Sulle tracce del genio, di Antonello Belluco è un docufilm costituito da due percorsi che si alternano e si intrecciano lungo la linea narrativa: accanto al racconto cinematografico che mette in scena vicende e personaggi dell’epoca, si snodano approfondimenti più tipicamente documentaristico-istituzionali che si avvalgono del contributo di studiosi dell’opera di Giorgione da Castelfranco.

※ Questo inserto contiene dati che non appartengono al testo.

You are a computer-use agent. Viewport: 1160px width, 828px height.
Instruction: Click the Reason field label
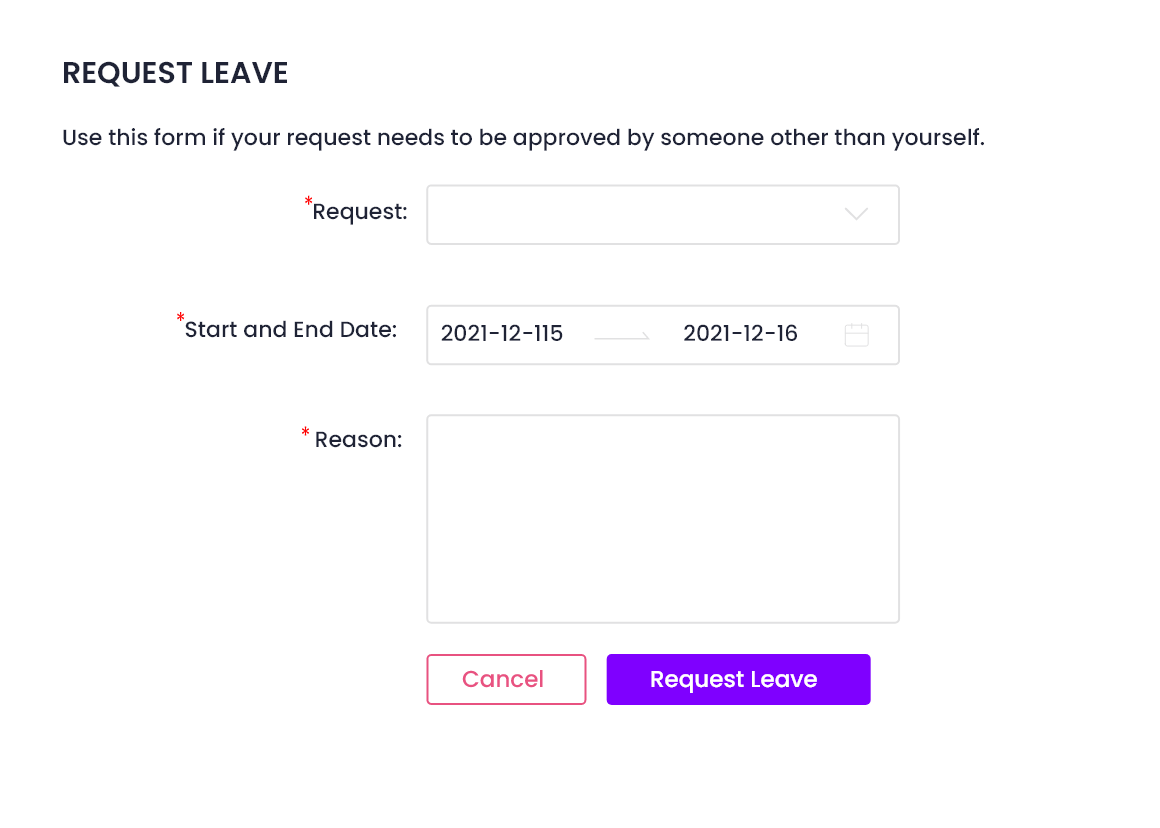(358, 440)
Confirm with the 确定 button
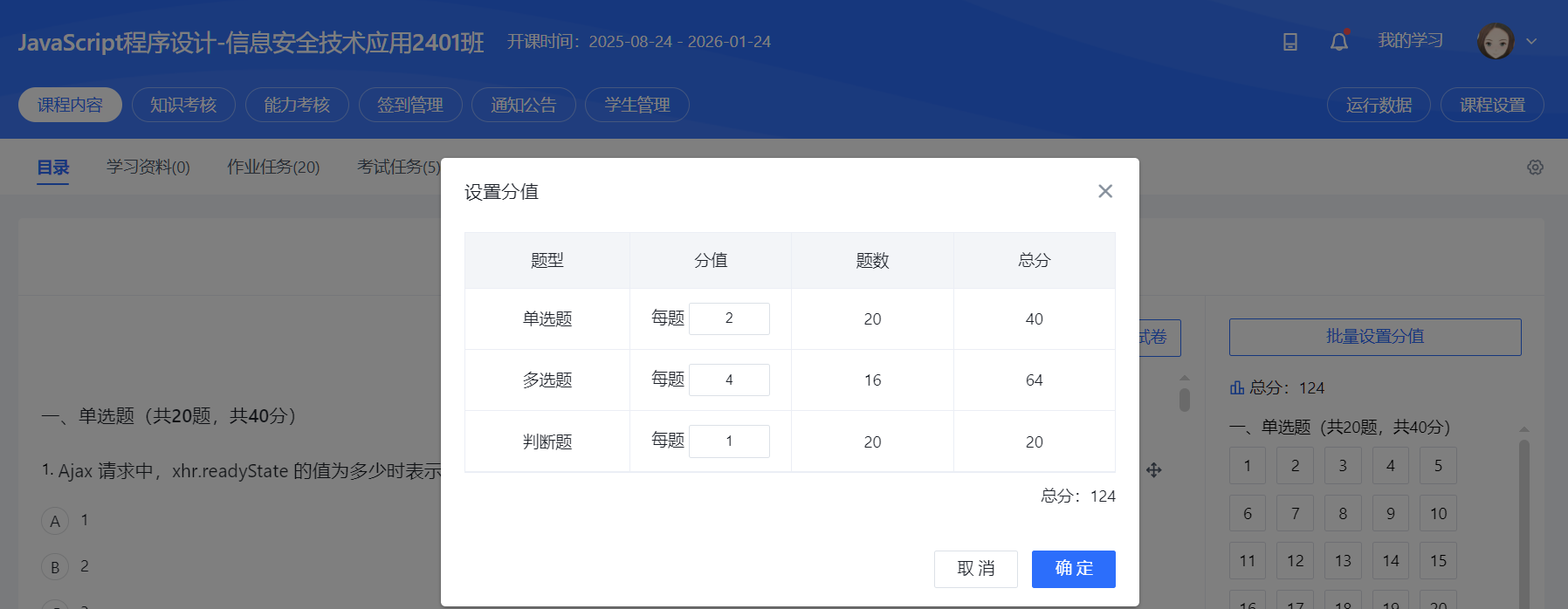The image size is (1568, 609). tap(1074, 569)
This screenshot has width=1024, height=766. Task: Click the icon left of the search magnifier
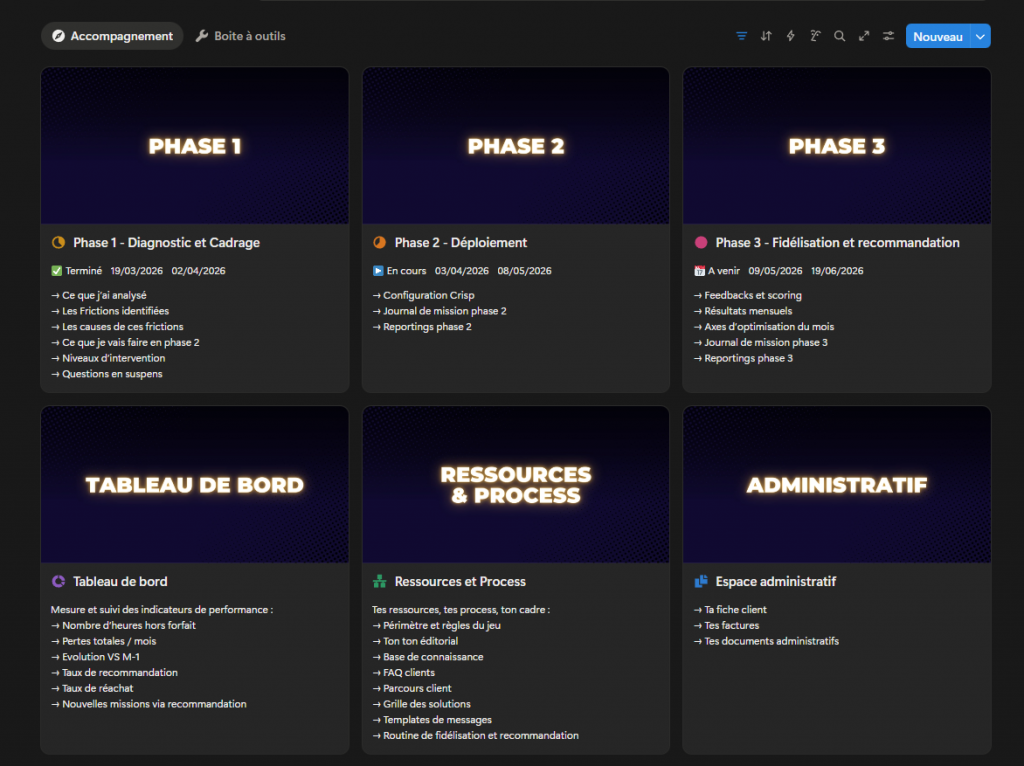(x=815, y=36)
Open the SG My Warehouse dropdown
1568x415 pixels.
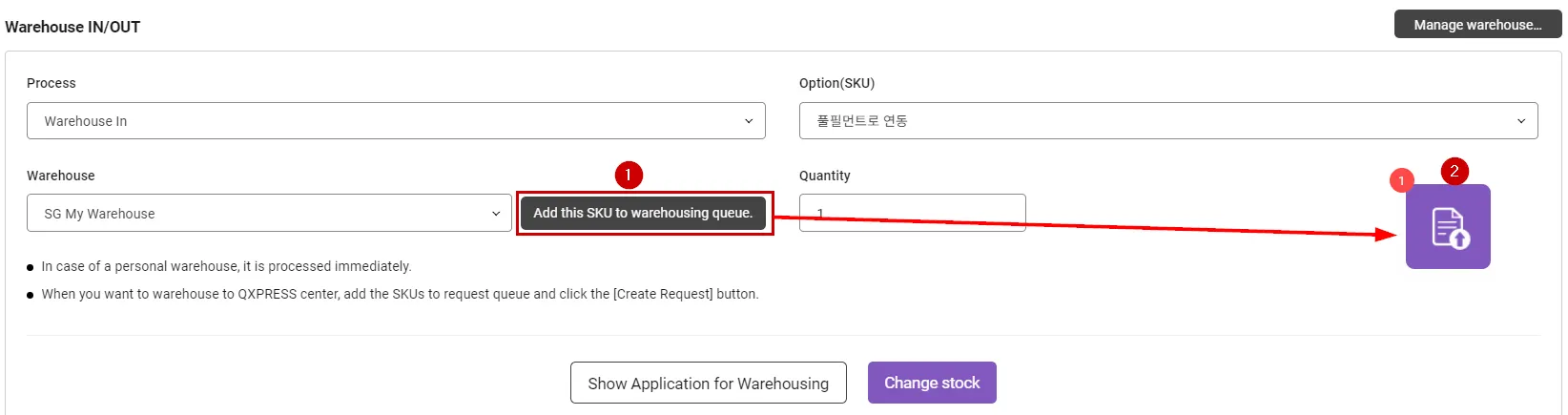pyautogui.click(x=269, y=214)
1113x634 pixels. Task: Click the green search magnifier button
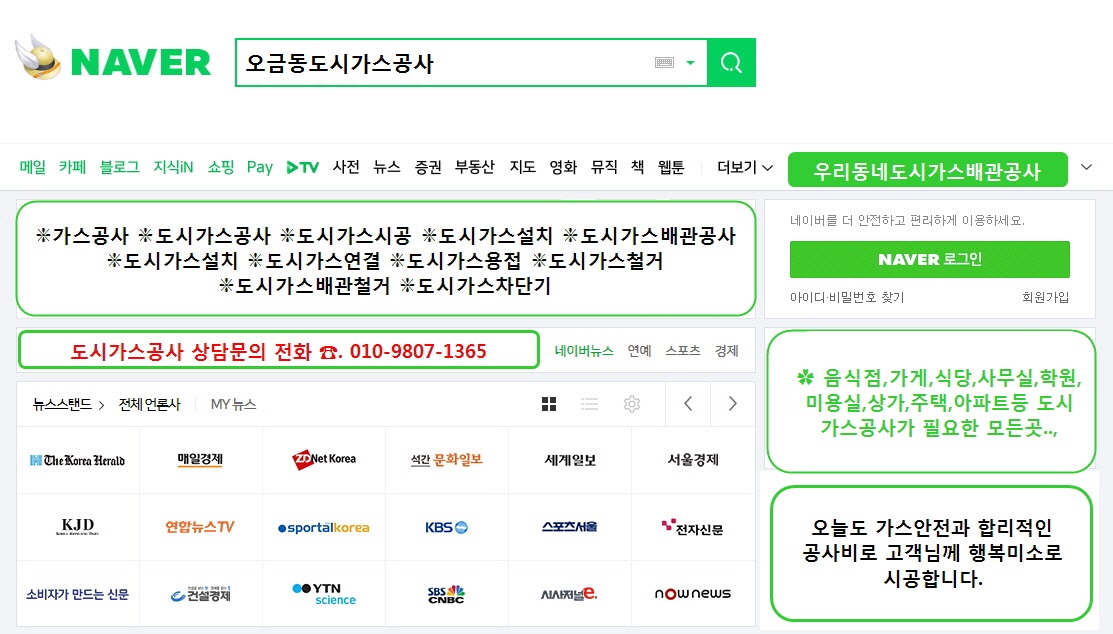click(731, 62)
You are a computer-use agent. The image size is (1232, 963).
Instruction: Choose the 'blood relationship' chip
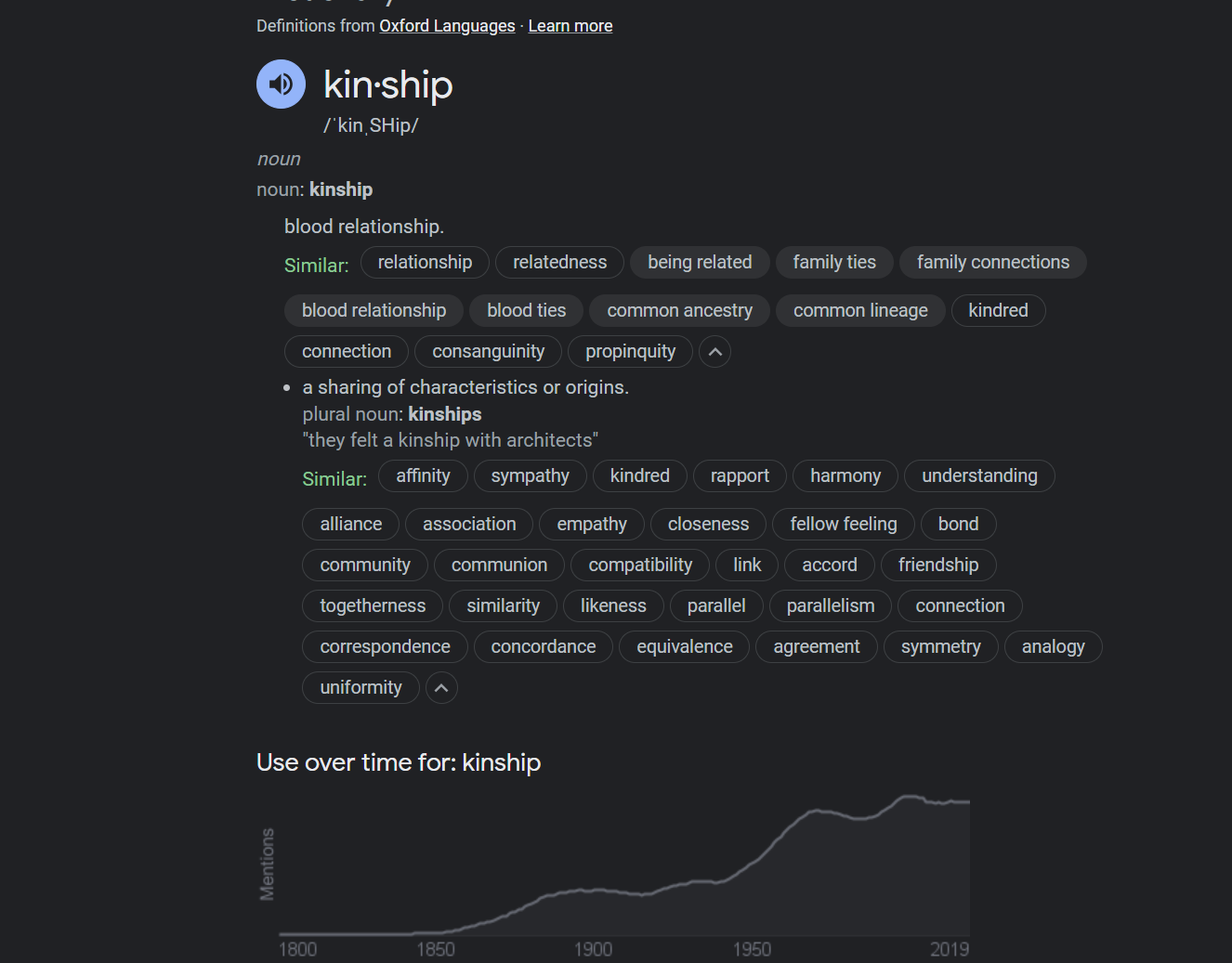click(374, 311)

Nell’ottobre del 1510 Taddeo Albano, mercante veneziano e fidato collaboratore di Isabella d’Este, duchessa di Mantova, riceve da lei l’incarico di individuare ed acquistare la “Nocte” di Giorgione per la sua collezione privata. Inizia così il viaggio di Taddeo alla ricerca dell’opera dello sfuggente pittore, che lo metterà in contatto con personaggi e contesti legati all’artista. La scoperta della morte dell’artista a causa della peste a Venezia, sarà la tappa conclusiva della ricerca di Taddeo. Il mistero della personalità di Giorgione rimarrà così celato. Il film è il frutto della collaborazione con la Regione del Veneto, la Città di Castelfranco Veneto e il Ministero per i Beni e le Attività Culturali . Prodotto da VeniceFilm Production.